Historical Highlight: A Student Under General Lee

Historical Highlight: A Student Under General Lee

An aged alumnus looks back at the stern yet kindly leadership of President Robert E. Lee
Sponsored by The Generals Redoubt

(Charcoal sketch of President Robert E. Lee, April 2025. | SOURCE: Kamron M. Spivey)

[The following highlight features an alumnus describing his interactions with Robert E. Lee during his time as president of Washington College between 1865-1870. The account was initially published in the Chapel Hill Weekly on April 24, 1935, and has been republished here with slight reformatting. For those looking for more information regarding Robert E. Lee’s time in Lexington, The Generals Redoubt hosts tours of campus history.]

I was a student at Washington and Lee in 1867 and 1868.

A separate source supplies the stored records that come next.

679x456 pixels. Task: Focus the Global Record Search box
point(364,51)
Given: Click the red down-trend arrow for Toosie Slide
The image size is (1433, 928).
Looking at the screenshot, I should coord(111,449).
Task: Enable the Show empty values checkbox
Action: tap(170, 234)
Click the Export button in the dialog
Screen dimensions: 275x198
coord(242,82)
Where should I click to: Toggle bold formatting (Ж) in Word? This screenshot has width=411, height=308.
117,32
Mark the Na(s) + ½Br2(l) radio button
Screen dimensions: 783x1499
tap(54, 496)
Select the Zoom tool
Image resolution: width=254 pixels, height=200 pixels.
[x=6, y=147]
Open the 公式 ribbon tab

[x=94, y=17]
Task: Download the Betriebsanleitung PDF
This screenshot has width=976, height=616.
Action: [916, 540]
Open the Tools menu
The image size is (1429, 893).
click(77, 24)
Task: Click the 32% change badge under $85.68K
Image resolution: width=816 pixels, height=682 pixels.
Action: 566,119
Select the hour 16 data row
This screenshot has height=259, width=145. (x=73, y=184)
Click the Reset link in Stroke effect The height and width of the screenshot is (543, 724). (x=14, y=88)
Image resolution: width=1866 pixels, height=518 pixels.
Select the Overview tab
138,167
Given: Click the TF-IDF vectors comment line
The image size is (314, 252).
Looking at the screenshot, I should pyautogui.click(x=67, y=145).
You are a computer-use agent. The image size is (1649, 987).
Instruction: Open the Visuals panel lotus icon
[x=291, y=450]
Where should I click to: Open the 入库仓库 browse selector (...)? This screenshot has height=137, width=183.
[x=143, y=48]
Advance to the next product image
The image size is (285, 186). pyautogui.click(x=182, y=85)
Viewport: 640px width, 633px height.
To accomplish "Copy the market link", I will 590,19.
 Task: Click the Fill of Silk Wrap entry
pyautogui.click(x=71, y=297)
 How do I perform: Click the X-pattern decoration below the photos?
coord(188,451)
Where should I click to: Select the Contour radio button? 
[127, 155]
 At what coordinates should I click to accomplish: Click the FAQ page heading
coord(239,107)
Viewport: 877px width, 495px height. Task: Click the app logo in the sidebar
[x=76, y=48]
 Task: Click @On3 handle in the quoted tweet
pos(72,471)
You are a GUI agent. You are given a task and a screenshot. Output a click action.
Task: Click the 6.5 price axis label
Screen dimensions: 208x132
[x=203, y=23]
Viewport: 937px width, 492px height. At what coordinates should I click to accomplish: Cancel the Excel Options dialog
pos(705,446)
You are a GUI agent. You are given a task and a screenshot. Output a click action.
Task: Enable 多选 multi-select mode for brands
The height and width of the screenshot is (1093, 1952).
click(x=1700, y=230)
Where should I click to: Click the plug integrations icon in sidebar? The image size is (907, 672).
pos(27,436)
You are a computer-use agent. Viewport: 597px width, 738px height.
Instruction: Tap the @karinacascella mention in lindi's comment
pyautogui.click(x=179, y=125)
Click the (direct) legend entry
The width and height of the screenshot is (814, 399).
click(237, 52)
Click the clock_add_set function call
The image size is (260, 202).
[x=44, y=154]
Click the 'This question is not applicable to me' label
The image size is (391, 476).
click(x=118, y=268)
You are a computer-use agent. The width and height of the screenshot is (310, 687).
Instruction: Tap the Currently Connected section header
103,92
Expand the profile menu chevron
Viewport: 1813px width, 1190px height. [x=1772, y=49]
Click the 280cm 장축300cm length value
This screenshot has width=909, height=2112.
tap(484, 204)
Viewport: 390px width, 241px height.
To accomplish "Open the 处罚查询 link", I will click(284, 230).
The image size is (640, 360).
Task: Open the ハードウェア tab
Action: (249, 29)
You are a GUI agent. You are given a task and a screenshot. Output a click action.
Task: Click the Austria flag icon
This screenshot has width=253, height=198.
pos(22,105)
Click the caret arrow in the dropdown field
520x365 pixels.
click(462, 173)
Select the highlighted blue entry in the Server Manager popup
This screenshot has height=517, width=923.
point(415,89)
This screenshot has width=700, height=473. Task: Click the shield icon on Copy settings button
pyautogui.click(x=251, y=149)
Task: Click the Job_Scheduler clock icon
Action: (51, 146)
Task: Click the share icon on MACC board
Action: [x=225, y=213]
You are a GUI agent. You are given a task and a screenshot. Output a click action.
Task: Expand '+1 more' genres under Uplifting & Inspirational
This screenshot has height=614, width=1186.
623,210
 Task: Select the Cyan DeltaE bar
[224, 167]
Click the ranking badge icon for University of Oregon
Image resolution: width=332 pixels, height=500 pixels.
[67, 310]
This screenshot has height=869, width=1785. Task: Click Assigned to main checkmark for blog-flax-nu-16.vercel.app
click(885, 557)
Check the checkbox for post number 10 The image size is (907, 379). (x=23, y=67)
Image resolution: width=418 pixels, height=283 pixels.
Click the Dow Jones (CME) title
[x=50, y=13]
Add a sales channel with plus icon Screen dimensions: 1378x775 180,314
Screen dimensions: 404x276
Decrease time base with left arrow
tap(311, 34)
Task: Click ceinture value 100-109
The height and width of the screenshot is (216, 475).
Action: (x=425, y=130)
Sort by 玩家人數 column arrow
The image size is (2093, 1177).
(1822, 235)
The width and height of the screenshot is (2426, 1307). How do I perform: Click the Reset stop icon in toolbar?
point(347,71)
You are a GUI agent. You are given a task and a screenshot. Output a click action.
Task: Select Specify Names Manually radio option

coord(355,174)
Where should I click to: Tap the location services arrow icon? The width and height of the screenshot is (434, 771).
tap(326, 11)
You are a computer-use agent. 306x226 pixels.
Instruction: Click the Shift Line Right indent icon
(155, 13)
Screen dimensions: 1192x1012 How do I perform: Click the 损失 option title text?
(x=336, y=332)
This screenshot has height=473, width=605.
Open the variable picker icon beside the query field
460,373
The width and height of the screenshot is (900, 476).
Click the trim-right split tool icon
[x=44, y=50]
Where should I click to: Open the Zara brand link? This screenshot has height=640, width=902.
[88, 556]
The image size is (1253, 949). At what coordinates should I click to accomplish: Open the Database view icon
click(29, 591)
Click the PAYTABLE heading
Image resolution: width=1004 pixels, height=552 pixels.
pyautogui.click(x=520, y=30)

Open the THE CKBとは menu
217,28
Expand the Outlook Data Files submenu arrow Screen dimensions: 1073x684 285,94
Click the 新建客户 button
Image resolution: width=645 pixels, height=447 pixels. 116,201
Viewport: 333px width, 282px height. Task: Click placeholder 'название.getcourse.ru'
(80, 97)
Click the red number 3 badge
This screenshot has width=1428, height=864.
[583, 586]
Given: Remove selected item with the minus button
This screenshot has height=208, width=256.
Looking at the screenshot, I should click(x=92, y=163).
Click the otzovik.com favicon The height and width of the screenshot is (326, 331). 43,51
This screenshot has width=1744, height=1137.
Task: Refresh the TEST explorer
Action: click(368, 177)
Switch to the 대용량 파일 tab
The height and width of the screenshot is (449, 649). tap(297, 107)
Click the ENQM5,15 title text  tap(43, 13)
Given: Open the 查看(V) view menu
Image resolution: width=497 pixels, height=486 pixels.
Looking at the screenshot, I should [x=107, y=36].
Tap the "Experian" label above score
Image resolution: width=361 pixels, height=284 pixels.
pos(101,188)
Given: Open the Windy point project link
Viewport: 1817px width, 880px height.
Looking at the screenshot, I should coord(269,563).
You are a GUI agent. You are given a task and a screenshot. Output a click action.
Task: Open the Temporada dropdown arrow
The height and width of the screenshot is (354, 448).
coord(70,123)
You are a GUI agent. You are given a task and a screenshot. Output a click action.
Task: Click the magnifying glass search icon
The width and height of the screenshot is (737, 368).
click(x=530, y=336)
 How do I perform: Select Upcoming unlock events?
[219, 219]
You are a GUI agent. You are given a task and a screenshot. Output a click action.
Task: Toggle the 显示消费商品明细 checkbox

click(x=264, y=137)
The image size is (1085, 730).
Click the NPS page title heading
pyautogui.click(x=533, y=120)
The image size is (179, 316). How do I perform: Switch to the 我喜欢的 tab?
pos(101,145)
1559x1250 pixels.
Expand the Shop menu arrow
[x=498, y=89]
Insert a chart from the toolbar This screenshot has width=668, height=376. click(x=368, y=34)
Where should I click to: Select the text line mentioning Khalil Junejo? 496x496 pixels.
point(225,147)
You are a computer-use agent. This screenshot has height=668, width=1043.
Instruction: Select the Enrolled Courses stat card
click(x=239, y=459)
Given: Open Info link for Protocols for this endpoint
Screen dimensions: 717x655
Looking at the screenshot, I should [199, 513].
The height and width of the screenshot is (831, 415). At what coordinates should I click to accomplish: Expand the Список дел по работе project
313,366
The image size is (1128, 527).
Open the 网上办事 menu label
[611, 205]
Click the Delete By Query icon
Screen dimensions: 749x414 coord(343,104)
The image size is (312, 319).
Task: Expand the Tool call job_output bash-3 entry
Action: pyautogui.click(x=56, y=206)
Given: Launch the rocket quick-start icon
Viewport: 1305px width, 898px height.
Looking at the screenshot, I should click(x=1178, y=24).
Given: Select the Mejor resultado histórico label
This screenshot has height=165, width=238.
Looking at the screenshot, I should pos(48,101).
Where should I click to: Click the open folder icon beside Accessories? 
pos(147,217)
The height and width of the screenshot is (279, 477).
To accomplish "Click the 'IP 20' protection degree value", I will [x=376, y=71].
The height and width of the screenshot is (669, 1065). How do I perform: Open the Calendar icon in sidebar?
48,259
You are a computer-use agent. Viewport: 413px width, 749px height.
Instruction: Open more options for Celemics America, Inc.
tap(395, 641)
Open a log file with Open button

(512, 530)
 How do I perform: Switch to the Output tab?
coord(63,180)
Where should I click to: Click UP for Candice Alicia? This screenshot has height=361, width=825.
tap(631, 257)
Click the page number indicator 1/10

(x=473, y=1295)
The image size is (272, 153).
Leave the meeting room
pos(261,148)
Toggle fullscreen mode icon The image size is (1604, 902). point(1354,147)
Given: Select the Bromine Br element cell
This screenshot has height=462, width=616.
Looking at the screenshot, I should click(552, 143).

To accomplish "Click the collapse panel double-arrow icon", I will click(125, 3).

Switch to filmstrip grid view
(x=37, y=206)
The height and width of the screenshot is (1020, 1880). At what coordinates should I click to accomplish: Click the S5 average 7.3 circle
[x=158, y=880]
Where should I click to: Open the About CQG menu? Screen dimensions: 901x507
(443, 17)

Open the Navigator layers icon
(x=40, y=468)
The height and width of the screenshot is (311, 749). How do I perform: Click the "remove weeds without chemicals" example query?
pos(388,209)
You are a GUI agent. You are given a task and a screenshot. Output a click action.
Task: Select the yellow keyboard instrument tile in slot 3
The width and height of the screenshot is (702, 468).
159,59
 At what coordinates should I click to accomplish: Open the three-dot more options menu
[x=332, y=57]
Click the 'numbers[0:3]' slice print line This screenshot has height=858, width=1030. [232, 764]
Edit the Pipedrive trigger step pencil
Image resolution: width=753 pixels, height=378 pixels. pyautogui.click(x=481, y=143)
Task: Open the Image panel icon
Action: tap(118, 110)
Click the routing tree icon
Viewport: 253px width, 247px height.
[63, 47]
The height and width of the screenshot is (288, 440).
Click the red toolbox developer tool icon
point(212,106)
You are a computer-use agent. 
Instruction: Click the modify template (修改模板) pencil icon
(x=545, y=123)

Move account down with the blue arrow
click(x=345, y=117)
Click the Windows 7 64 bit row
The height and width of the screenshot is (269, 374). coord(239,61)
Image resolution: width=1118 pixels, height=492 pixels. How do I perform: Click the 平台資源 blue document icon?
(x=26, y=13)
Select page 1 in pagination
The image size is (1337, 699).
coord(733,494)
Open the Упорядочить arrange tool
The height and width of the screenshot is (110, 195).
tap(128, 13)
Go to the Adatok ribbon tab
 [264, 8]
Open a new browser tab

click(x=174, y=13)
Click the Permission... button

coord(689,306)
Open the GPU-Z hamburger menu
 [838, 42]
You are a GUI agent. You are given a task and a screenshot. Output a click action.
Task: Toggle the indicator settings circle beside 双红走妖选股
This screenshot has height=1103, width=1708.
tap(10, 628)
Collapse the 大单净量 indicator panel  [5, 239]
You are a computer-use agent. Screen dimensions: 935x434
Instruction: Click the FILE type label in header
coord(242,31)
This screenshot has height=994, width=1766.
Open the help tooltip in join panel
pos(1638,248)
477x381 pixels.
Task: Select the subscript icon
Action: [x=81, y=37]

On fine afternoons the General could frequently be seen riding on Traveller, his beautiful iron gray saddle horse, a present from a friend early in the War between the States and which he rode during the war.

Of course all Southern people know about Traveller, but all Southern people do not know how General Lee appeared on Traveller: that pleasure is reserved to but few, and they are old people. 

The General rode with the trained grace of a cavalry officer, and the assured seat of a boy acquired from earliest youth on a Southern plantation, that is the seat of a natural rider. Though it is 68 years since I saw him and his horse I see them just as plainly now as I did then.

In the General’s intercourse with the students no kinder or more sympathetic man ever lived, but he was as firm as he was kind. I remember a personal instance in the winter of ‘68.

It was very cold in Lexington and the [Maury] river nearby was frozen and in splendid skating condition. At least half the college boys were on the ice, and a great many of townspeople. I wanted to go of all things, but I did not want to out any of my classes for fear it would injure my term stand; therefore I decided to ask General Lee’s permission and then I would be all right.

However, when I made my application for leave to go he refused to give it, explaining very kindly that if he gave me permission he would have to give it to all who applied, and he could not interrupt college routine on account of skating. 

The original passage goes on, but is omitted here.